§ **INSTRUCTIONS**
a - List the specific tasks or behaviors that the article on social anxiety at work says a manager can ask an employee about developing.
b - Answer these questions from the article on social anxiety at work:
(i) What share of Americans consider themselves "shy"?
(ii) Where does social anxiety rank among psychological disorders?
(iii) Which two habits does the article say go hand-in-hand with social anxiety?
c - Carry on the article on social anxiety at work from its final sentence.

Calvin calls in sick on days he’s supposed to give a presentation. Melinda has stellar ideas she only communicates through email. And Jess told you outright that she has a diagnosis of social anxiety.
There’s a good chance that you manage someone with social anxiety. You (and they) are not alone. Nearly 50% of Americans consider themselves “shy,” which is just the everyday word for socially anxious. And 12%, at some point in life, will meet criteria for Social Anxiety Disorder, which means their anxiety gets in the way of living the life they want (think passing up a promotion because it would mean leading trainings) or causes great distress (like a weeklong stomachache and lost sleep before an annual review). Indeed, social anxiety ranks as the third most common psychological disorder, right after the heavy hitters of depression and alcoholism.
Interestingly, traits underlying both social anxiety and star performance at work overlap considerably. People with this type of anxiety often have high standards and a commitment to thorough, well-done work. It’s also a treatable condition, and the benefits don’t fade, even when the anxiety ebbs.
But whether an employee has social anxiety isn’t always obvious. It may be Calvin, with his panicky dread of public speaking. Counterintuitively, it may also be someone who can deliver a dazzling scripted presentation, but clams up when it’s time for on-the-spot questions. It may manifest as another employee’s difficulty being assertive and giving constructive feedback, but also someone else’s tendency to plow through with their head down and not ask for feedback until a project is nearly finished.
One of the first questions I often hear from managers who want to be supportive is whether or not they should bring up the behaviors they’re noticing. Is it appropriate to call out patterns? You should only start a discussion when the shyness or social anxiety is getting in the way of the person’s career or is negatively impacting others. Don’t try to force people to conform to your idea of what “normal” behavior should look like. Support the introverts who wear headphones when concentrating, recharge by eating lunch at their desks rather than in the break room, or put in an appearance at Friday beer hour and then head out. In short, embrace a wide range of personalities and working styles.
But if you do notice that the person’s anxiety is interfering with their performance, you can start the discussion. Of course, you can’t ask about private health information, but thankfully, you don’t need a confirmed label. Instead, you can inquire about specific tasks or behaviors they have the opportunity to develop — for example, effective delegating, public speaking, communicating within the team, giving constructive feedback, or time management (procrastination and excessive polishing go hand-in-hand with social anxiety — more on this below).

§ **Saved entries**
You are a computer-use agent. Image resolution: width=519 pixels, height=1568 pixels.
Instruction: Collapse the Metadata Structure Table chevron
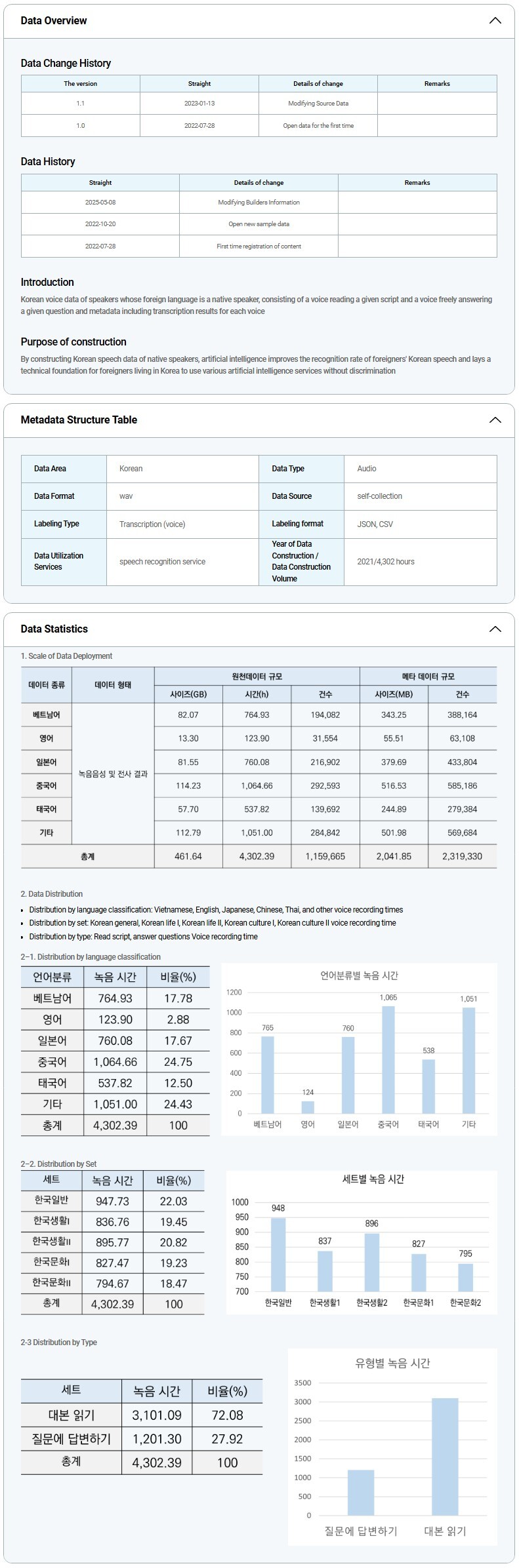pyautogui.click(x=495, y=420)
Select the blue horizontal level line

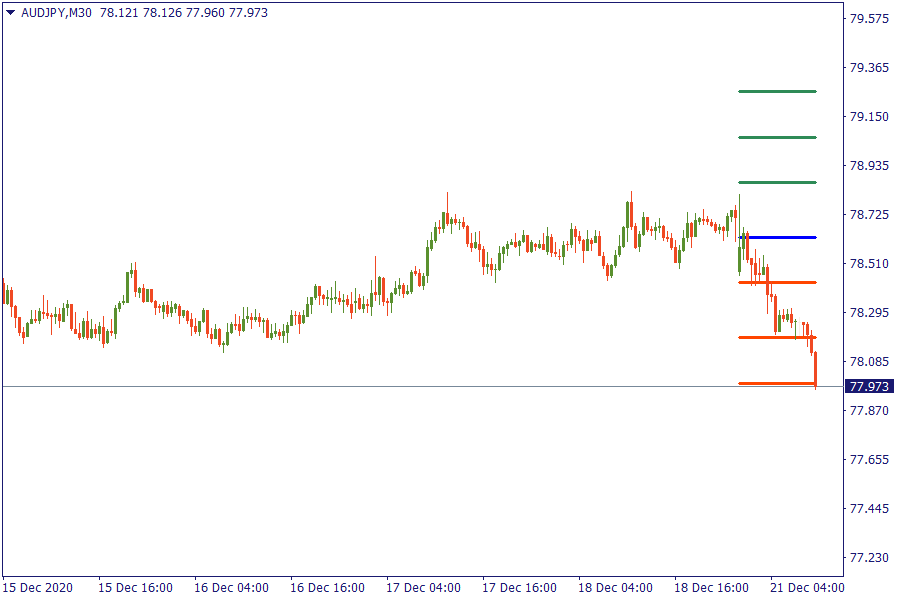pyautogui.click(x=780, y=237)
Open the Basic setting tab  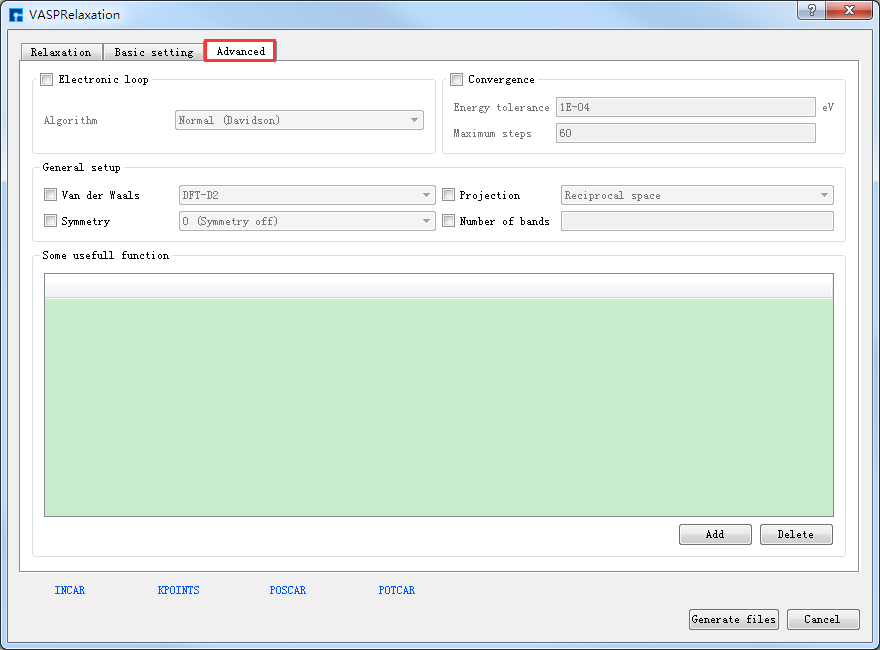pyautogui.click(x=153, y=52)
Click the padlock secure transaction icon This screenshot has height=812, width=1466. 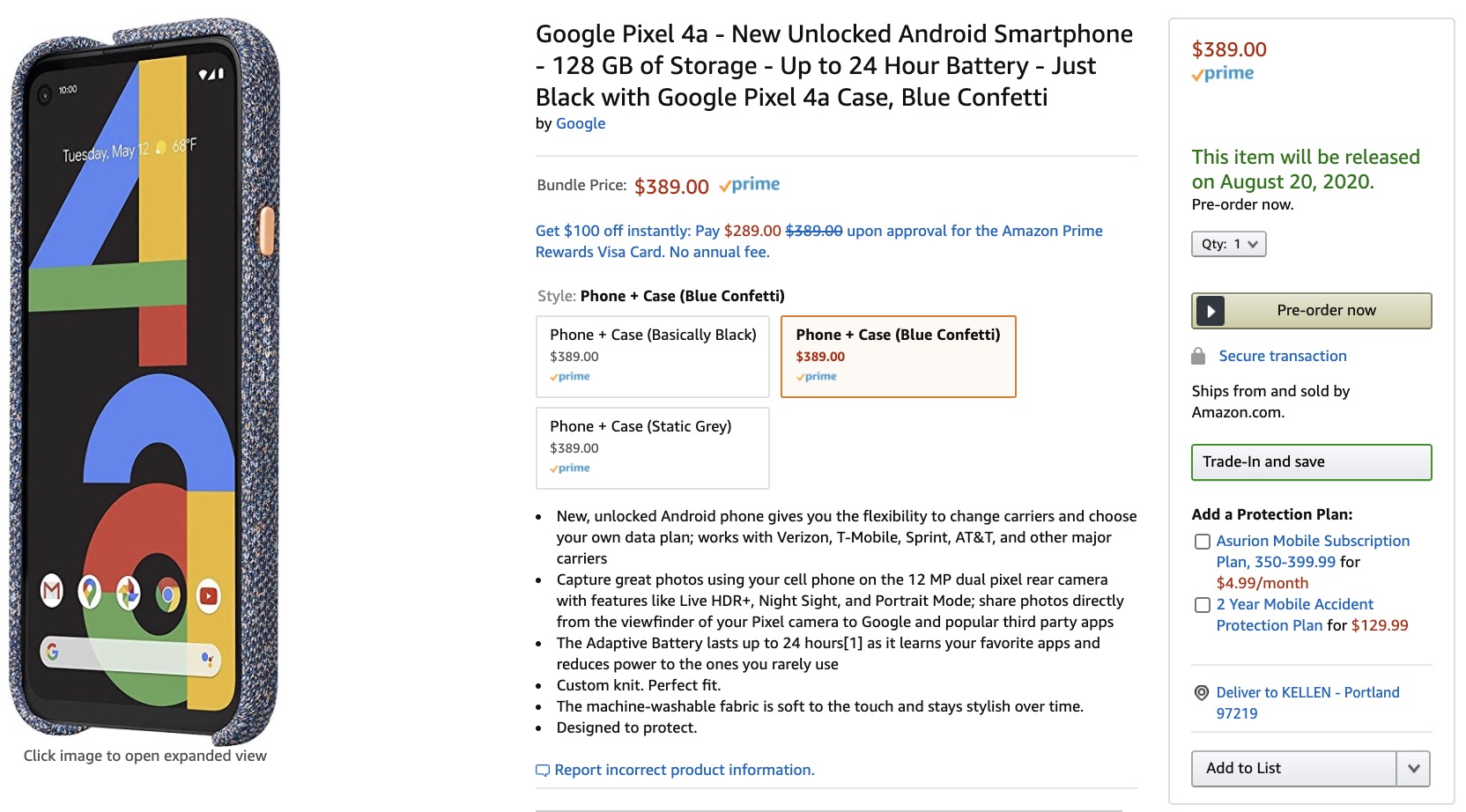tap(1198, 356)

§ **ANSWERS BELOW**
a -
effective delegating
public speaking
communicating within the team
giving constructive feedback
time management

b -
(i) Nearly 50%.
(ii) It is the third most common, after depression and alcoholism.
(iii) Procrastination and excessive polishing.

c -
Whatever the task, ground your conversation in positive regard, not criticism. Show you care about them and their career path. “I really appreciate your attention to detail on these reports. As you move up in your career, there’s going to be less time to be as thorough as I know you prefer. Let’s put our heads together about how to be ready for that next level.” Or, “I’ve noticed your schedule is swamped, which tells me you’re in demand. Let’s talk about delegating so your time is spent on what only you can do.”
If the employee tells you they have social anxiety, there are several things you can do to be a supportive manager.
When an employee (or friend or family member, for that matter) discloses social anxiety, the most common response is to accommodate them. There’s an urge to be a protector: to give them permission to stay home from the conference, not give the presentation, or opt out of the training.
And while short-term accommodation can be useful, over the long term, there’s a fine line between accommodating and enabling. Social anxiety develops and is maintained through avoidance, so supporting them in facing their fears at their own pace is more productive than granting ongoing permission to opt out.
Rather than being their protector, be their champion. In ongoing discussions, ask what they want to accomplish. Where are they currently, and where do they want to be? What can you do to help them achieve those goals? What challenges would they like to take on? Then, collaborate with your employee to set goals that are both realistic and challenging.
For example, if presentations are their Achilles heel, encourage them to start small by introducing a guest speaker or moderating a Q&A. Alternatively, encourage them to join a public speaking group like Toastmasters. Over time, they can work their way up to larger groups and longer talks.
The bottom line: always be a collaborative champion. Resist assigning them a task that would be “good for them” without a back-and-forth discussion. Invite; never push.
We all know (or are) a shy or introverted individual who lights up when performing on stage. Or we may work with a colleague who is awkward at small talk but is a top performer when set loose with clients. Why? There’s a clear role to play. For a socially anxious individual, structure can set them free.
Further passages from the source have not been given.